EXERCISE DESCRIPTION: Repeat the lines beginning with the line that contains "[combobox] (72, 39)" and continuing through the line that contains "Privacy & Cookie Notice. (248, 588)".

--- START OF DATA SUPPLIED ---

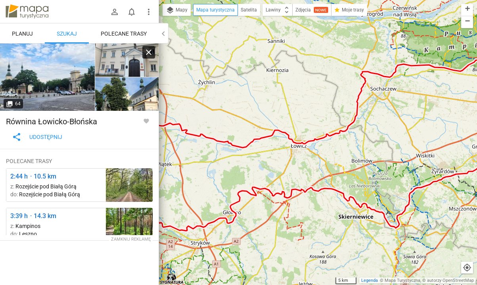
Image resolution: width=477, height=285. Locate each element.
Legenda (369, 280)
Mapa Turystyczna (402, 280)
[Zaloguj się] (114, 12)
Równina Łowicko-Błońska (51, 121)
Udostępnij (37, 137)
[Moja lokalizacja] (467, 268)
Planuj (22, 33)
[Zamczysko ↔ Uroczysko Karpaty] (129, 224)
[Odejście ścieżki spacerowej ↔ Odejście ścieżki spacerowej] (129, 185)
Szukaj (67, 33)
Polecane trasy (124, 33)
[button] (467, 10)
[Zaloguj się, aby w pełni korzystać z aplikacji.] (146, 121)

--- END OF DATA SUPPLIED ---
--- START OF DATA SUPPLIED ---

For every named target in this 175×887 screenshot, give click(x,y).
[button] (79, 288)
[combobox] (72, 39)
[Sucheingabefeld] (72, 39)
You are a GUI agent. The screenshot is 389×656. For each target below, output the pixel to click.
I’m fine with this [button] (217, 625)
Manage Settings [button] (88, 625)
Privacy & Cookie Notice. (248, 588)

--- END OF DATA SUPPLIED ---

RESPONSE FOR THIS EXERCISE:
[combobox] (72, 39)
[Sucheingabefeld] (72, 39)
You are a GUI agent. The screenshot is 389×656. For each target below, output the pixel to click.
I’m fine with this [button] (217, 625)
Manage Settings [button] (88, 625)
Privacy & Cookie Notice. (248, 588)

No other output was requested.